Exercise instructions -
1. Answer these questions about the mailing-list post on the 'Al Qaeda' industry:
(a) On what assumption does the post say the "war on terror" is predicated?
(b) Rather than saying there is no connection, what does the writer say he was doing with those connections?
(c) Who sent the message quoted at the end of the post, and on what date?
2. Carry the mailing-list post on the 'Al Qaeda' industry forward from the point where it stops.

[lbo-talk] The 'Al Qaeda' Industry

Joseph Wanzala jwanzala at hotmail.com
Sun Oct 17 10:55:52 PDT 2004


The question was: "What is the clear connection between Zarquawi, Bin Laden, the Chehens, Moslems in Cape Town and Sudan and Zanzibar, Arab radicals in Paraguay and Ecuador, Moslems in the Balkans and China, the PLO etc. - the point is that there isn't and the 'war on terror' is predicated on the assumption that this is one large integrated entity." You haven't dealt with the full scope of the question. And I was not saying there is not a connection, I was problematizing the nature of those connections - and even as your post shows, the connections are not clear - and this begs the question - why was the US government not anxious to follow up on 'actionable intelligence' that "could have prevented the terror attacks on September 11th."

Joe W.


>From: Chris Doss <lookoverhere1 at yahoo.com>
>Reply-To: lbo-talk at lbo-talk.org
>To: lbo-talk at lbo-talk.org
>Subject: RE: [lbo-talk] The 'Al Qaeda' Industry
>Date: Sun, 17 Oct 2004 10:25:07 -0700 (PDT)

Supplied information -

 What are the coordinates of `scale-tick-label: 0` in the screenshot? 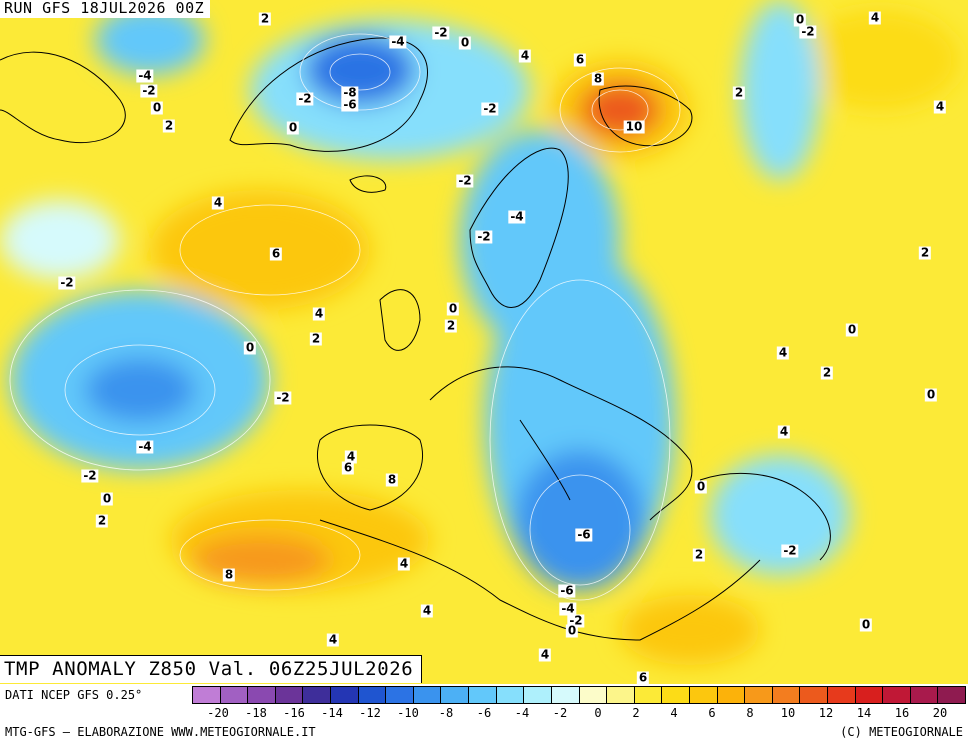 It's located at (598, 713).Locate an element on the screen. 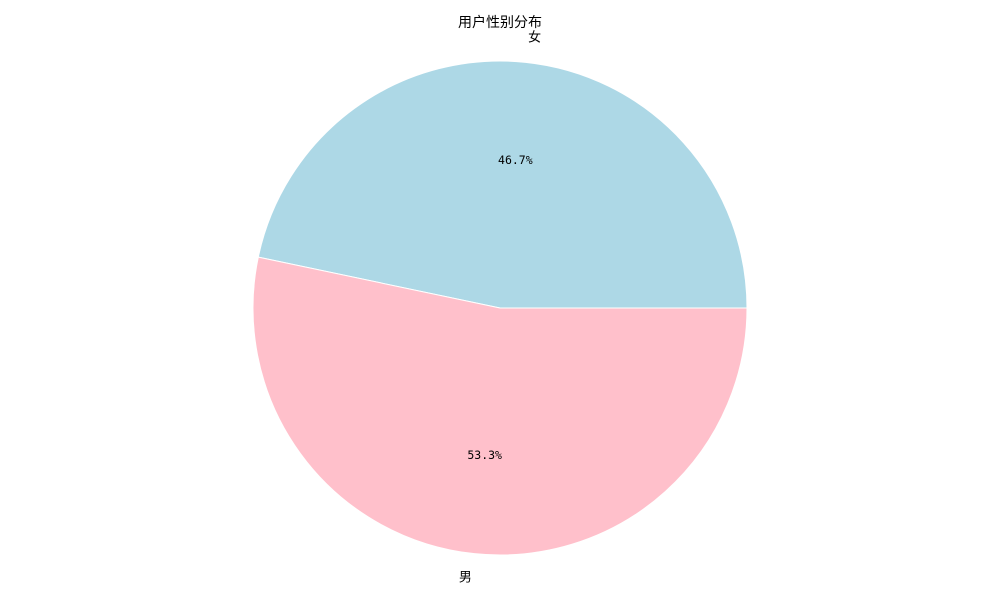  pie-labels: 女 46.7% 男 53.3% is located at coordinates (500, 307).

Set of answers -
1.
(a) That all the groups named are one large integrated entity.
(b) Problematizing the nature of those connections.
(c) Chris Doss, on Sunday, 17 October 2004.

2.
>
>
>--- Joseph Wanzala <jwanzala at hotmail.com> wrote:
>
>
>What is the clear
> > connection between Zarquawi, Bin Laden, the Chehens,
>
>I must have linked to this article like 50 times now.
>
>You Say "Terrorist", Washington says "Shuttup"
>By Mark Ames ( editor at exile.ru )
>
>Last December, an incredible piece of evidence emerged
>in the indictment of accused 9-11 terrorist Zacarias
>Moussaoui.
>
>While most of the media and Capitol Hill were focused
>on the CIA and FBI's failure to "connect the dots," a
>crucial clue has still been left unexplored: the Al
>Qaeda-Chechnya connection. If the US Government had
>been willing to explore the Chechen Connection, it
>could have prevented the terror attacks on September
>11th.
>
>Buried in the middle of the June 6th Washington Post
>article "Hill Probers Upgrade Evidence Gathered From
>Moussaoui" was proof that the failure to uncover the
>terrorist plot was not just a matter of poor
>coordination, but rather a direct result of deliberate
>U.S. foreign policy.
>
>I'm going to quote a large chunk of the article here
>because it is so stunning, and because it has hitherto
>been so grossly overlooked.
>
>A bit of background: on August 16th, 2001, Moussaoui
>was arrested in Minneapolis on immigration charges
>after an official at the Pan Am International flight
>school told the FBI he feared Moussaoui was planning a
>hijacking. Over the next few weeks, Minneapolis FBI
>agents tried to convince Washington to give them a
>warrant to search Moussaoui. Washington refused. The
>local agents' frustration reached such a pitch that
>they even went to CIA for help, for which they were
>upbraided by Washington.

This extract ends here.